LaRocque argued that Indigenous people and settlers do not need to forget the past to move forward. But everything has to change. There will be no reconciliation without justice and the political liberation of Indigenous people. And perhaps reconciliation itself is colonialist, as she pointed out. It rings as a Christian practice in which Indigenous people are mandated to forgive.
While Canada has attempted to name and categorize Indigenous people as a monolithic group, the Truth and Reconciliation Commision individualized and “psychologized” Indigenous people focusing on their hurt and pain as it has been recognized in relation to certain experiences such as residential schools. But as LaRocque shared, public school was a hellish experience for her growing up in northern Alberta. And it continues to be a harrowing and dangerous experience for Indigenous youth who are often forced to leave their communities to live in a settler-dominated place where they can attend school. Why did public school teachers force their Indigenous students to stop speaking Cree, as LaRocque experienced. Why do Indigenous youth encounter racism in the classroom today? Why is violence against Indigenous people rampant in settler communities? “Really, who is the iller of the two, settlers or Indigenous people?,” LaRocque challenged. “Who really needs to be phsychologised?”
In concluding her lecture, Dr. LaRocque asked how resistance can continue under the pressure of reconciliation. While reconciliation feels safe and comforting to some, decolonization is revolutionary and frightening. And whatever decolonization looks like, it can never be determined by colonizers. In response to a question from the audience about what to do with the anger one feels over colonialism, LaRocque said “If you do not find constructive channels for your anger, you will die” and added that being angry is not wrong but necessary and “means you’re paying attention.” For LaRocque, her work has functioned as a life-saving channel. “I would have died,” she said, “had I not had poetry and other ways to express that anger.”

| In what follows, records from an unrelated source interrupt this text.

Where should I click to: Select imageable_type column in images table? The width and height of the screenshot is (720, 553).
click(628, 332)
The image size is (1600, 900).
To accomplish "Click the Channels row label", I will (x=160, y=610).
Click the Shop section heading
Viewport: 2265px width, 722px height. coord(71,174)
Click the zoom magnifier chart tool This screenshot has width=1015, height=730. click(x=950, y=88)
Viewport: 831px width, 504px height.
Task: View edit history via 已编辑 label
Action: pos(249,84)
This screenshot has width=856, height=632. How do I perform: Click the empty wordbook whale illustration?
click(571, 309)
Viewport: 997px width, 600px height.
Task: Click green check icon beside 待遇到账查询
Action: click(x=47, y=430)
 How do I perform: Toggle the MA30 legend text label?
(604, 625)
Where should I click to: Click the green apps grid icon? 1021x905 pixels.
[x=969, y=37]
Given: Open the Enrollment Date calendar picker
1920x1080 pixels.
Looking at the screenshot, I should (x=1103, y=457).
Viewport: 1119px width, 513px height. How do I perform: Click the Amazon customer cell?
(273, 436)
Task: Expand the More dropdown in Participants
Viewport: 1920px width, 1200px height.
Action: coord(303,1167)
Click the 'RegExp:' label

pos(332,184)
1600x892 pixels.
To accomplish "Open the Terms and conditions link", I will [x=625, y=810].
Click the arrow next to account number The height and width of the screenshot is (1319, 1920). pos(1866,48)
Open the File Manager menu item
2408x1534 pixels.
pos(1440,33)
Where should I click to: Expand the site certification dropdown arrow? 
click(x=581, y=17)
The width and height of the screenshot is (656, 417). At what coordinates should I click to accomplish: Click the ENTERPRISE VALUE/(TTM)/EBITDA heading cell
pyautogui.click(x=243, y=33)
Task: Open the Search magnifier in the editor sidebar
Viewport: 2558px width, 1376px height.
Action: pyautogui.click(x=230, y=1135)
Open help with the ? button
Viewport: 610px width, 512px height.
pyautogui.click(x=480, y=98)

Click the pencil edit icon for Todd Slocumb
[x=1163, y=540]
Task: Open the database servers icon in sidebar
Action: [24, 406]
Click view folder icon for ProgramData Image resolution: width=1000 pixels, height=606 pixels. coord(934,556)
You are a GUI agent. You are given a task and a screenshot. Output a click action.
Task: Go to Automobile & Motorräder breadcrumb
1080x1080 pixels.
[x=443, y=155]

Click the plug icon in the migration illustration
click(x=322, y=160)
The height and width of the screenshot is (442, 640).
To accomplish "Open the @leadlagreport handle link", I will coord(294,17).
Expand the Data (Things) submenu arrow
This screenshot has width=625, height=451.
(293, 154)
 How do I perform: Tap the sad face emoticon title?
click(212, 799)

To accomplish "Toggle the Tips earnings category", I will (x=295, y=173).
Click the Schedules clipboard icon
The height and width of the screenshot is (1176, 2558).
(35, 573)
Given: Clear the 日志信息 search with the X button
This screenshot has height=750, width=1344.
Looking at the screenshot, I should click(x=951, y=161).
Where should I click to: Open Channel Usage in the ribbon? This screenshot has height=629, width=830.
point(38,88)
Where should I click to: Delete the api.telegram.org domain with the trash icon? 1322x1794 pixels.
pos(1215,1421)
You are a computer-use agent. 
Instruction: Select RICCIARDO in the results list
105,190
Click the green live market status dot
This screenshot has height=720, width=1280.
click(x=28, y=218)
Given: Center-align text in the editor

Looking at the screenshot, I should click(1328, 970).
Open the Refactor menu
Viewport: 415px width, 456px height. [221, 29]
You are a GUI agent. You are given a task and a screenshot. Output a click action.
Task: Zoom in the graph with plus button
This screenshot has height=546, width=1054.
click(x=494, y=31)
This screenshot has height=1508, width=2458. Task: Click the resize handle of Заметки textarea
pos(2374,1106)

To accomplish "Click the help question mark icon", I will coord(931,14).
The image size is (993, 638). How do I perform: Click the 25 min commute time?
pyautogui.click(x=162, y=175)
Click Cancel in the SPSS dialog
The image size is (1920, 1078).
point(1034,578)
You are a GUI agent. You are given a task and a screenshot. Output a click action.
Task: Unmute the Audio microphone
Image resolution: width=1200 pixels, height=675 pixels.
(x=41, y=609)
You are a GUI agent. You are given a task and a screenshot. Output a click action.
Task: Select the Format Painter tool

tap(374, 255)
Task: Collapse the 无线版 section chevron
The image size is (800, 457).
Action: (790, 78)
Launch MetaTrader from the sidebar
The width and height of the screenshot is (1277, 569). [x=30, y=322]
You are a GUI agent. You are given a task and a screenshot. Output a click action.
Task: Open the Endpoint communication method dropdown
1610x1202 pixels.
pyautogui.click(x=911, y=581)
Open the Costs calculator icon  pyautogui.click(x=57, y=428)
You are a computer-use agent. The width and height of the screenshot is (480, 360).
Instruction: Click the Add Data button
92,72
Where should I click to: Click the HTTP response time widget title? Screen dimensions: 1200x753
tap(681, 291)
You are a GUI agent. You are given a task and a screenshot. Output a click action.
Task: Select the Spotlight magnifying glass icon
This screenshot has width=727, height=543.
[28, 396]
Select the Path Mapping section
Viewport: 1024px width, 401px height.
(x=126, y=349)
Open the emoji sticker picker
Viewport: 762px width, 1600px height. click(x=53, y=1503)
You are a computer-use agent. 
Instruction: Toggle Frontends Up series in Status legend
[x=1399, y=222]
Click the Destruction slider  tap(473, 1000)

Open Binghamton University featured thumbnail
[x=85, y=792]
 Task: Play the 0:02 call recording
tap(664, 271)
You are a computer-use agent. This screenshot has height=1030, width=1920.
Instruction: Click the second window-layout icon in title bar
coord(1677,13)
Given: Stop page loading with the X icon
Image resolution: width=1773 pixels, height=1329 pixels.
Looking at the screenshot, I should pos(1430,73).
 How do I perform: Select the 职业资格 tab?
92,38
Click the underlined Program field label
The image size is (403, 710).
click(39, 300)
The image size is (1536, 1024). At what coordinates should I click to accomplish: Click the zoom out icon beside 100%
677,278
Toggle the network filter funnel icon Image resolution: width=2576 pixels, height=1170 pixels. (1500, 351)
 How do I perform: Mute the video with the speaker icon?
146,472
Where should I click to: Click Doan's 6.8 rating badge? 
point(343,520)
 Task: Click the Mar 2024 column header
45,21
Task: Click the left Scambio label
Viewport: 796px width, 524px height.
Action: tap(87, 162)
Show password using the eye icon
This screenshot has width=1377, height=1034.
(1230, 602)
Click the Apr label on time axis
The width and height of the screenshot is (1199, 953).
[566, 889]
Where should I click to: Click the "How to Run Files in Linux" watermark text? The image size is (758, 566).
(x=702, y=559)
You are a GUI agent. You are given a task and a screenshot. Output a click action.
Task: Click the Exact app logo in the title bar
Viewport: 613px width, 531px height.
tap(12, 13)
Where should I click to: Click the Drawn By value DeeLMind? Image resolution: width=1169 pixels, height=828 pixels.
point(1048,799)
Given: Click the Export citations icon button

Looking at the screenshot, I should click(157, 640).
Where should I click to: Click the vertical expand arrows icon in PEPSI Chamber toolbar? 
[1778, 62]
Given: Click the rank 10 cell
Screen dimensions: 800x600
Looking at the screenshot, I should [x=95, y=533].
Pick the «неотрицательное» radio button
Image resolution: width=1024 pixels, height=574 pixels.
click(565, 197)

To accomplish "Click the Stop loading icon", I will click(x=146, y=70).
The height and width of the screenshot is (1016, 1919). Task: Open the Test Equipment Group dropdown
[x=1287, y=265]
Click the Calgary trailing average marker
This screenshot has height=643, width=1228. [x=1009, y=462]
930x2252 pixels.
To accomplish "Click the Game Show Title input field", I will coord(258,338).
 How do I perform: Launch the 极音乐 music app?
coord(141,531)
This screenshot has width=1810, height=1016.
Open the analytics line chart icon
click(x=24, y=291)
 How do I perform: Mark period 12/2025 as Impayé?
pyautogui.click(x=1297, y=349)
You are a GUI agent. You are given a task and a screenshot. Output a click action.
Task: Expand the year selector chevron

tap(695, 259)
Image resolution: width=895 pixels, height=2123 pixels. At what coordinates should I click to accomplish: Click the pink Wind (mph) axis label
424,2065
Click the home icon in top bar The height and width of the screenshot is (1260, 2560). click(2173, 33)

LaRocque’s anger has created lifelines for many. The channels she’s expertly harnessed have brought her to unsuspecting places (if you ever get the chance to hear her tell the story about how she got tenure, do not pass that up). Her resistance and writing will continue to light the way as her work becomes more known. While she has an international audience of scholars and activists around the globe she hopes that her work will gain more attention here at home. “I’m waiting for the historians to find me,” she said. So there you go, historians. It’s time to read some Emma LaRocque.